[Aim of the exercise] From the post about Play & Learn ML, repeat word for word the part that opens with the words containing "The original Play" and closes with "the physical-metaphor treatment.".

Harish Kotra (he/him)

Posted on Jun 13

Play & Learn ML Expands: Gradient Descent, Confusion Matrix, and the Overfitting Simulator

#ai #programming #tutorial #dailybuild2026

Three new interactive modules join the playground — making optimization, evaluation metrics, and the bias-variance tradeoff as tangible as everything else.

What's New

The original Play & Learn ML shipped with 5 modules covering the ML fundamentals: linear regression, k-means, decision trees, ensemble learning, and neural networks. But I knew there were more concepts that deserved the physical-metaphor treatment.

[Dataset records]

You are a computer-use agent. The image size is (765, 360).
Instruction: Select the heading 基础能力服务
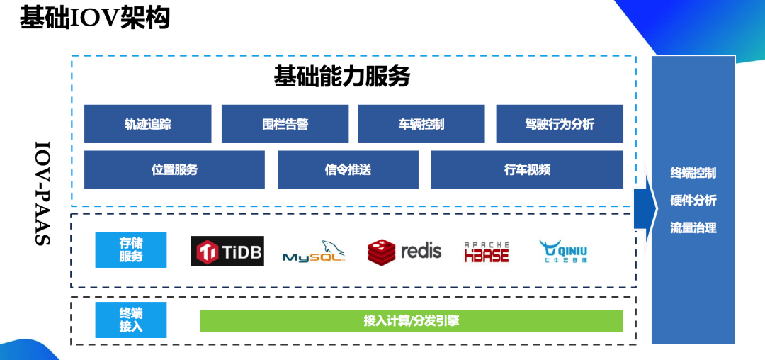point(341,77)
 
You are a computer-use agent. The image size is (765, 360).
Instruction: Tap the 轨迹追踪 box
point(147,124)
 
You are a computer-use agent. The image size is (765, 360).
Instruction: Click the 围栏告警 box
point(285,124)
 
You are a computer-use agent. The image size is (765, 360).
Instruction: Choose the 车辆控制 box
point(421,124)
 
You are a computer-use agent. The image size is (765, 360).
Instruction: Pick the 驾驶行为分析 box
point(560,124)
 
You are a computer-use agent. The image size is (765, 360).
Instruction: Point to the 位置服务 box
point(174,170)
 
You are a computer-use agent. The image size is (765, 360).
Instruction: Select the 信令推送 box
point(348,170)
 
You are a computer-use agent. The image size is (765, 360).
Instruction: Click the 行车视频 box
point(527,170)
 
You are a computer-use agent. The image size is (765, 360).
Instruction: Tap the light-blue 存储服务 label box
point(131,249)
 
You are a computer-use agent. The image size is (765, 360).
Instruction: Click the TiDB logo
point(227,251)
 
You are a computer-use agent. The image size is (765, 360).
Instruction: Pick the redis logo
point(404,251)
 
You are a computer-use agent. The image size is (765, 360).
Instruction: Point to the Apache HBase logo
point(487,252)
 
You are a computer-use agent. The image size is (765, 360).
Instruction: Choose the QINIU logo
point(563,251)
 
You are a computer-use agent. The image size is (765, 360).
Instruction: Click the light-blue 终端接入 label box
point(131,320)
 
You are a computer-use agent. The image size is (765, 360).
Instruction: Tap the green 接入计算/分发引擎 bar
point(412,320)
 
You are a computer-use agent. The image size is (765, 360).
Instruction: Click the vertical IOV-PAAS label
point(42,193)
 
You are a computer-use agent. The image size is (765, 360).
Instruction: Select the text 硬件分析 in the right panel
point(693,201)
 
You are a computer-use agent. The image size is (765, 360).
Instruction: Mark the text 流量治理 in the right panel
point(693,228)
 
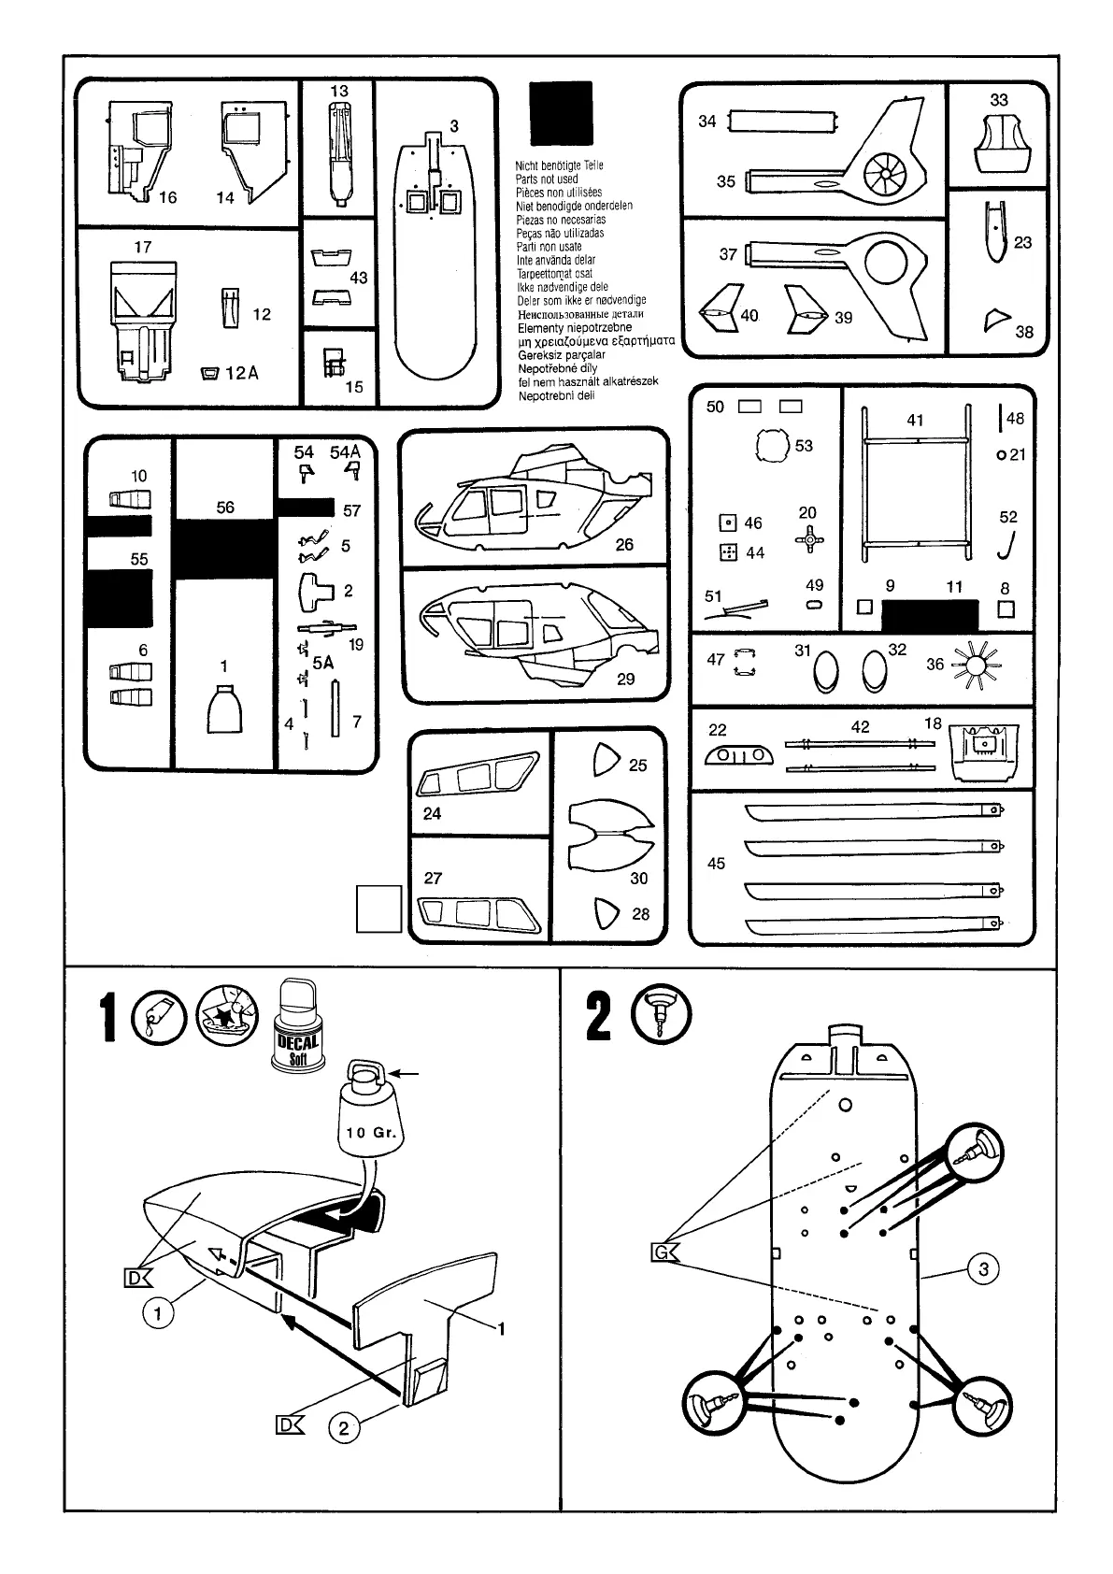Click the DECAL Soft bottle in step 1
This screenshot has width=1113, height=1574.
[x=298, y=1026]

* * *

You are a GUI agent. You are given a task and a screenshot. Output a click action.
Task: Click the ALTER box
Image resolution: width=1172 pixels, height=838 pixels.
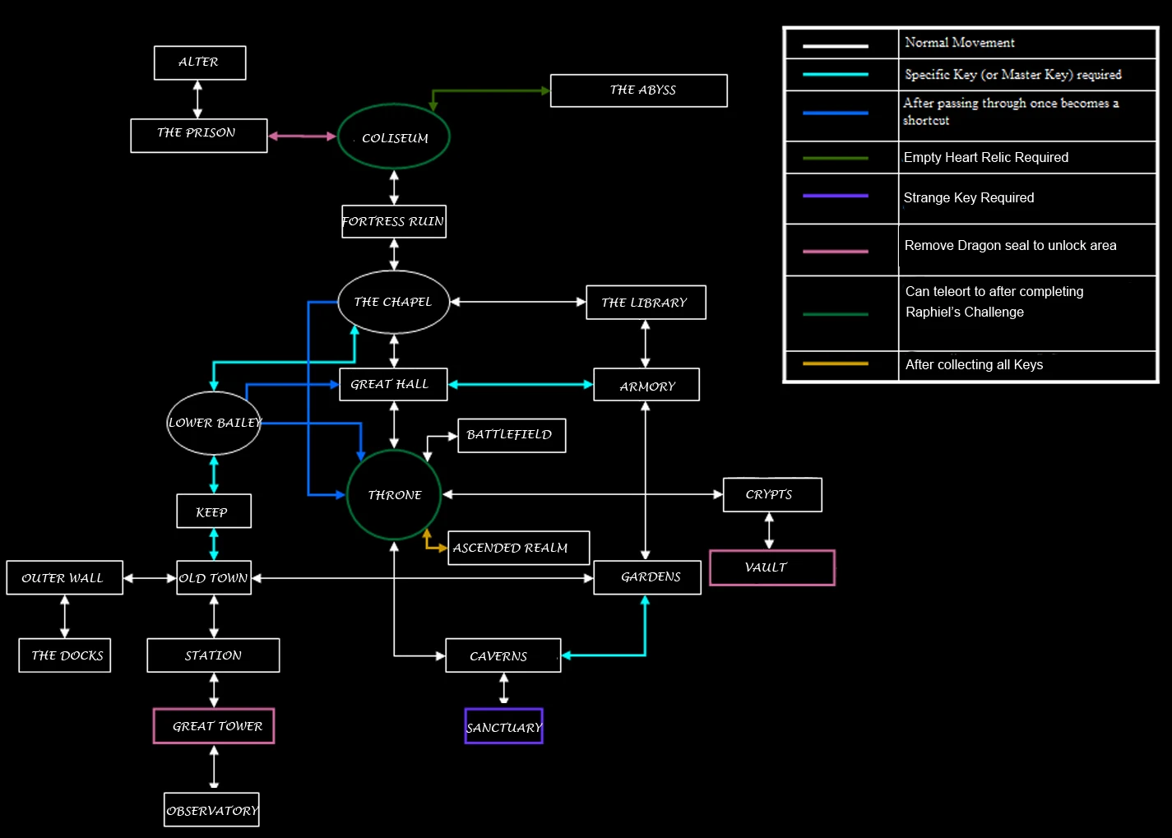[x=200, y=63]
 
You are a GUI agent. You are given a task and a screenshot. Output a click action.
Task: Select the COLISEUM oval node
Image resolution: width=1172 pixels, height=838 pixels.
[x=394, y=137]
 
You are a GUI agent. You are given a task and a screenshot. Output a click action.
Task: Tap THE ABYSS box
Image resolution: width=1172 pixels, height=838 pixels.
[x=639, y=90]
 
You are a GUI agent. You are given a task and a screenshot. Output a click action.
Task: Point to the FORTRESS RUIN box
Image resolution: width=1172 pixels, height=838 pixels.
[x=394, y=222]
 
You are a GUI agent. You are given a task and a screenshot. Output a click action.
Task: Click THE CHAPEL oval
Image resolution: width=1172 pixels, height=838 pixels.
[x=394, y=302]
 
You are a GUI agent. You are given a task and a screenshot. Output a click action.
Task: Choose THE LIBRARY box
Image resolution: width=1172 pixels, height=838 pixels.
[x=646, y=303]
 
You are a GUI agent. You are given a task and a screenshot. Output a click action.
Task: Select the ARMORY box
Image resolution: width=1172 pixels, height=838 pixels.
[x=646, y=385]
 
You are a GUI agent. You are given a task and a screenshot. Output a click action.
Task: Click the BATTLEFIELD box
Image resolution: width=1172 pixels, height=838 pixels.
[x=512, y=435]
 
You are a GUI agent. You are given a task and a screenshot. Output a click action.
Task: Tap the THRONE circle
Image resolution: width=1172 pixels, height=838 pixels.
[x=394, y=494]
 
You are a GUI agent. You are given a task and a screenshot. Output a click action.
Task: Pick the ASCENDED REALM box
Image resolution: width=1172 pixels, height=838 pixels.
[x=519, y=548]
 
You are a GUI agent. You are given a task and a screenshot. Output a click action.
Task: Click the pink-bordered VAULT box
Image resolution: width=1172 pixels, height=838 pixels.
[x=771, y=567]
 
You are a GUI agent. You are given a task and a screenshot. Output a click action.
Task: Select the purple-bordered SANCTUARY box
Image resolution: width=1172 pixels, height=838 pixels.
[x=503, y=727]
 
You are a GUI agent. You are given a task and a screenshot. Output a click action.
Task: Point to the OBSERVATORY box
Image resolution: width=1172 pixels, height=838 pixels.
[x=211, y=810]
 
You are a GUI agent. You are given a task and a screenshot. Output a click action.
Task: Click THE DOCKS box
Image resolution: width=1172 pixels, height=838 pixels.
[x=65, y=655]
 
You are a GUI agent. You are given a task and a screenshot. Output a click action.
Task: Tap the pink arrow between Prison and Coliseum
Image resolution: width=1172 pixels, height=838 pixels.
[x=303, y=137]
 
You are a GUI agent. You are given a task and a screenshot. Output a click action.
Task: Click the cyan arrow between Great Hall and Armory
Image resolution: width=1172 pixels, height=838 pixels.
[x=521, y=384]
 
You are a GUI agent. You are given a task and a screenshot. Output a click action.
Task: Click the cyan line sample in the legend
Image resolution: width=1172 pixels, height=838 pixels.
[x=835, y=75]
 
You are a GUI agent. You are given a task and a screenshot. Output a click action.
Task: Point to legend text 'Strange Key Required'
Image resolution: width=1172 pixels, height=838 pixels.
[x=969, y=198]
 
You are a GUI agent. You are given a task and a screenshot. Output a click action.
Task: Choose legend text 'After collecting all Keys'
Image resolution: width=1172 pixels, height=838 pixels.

[Right answer]
The original Play & Learn ML shipped with 5 modules covering the ML fundamentals: linear regression, k-means, decision trees, ensemble learning, and neural networks. But I knew there were more concepts that deserved the physical-metaphor treatment.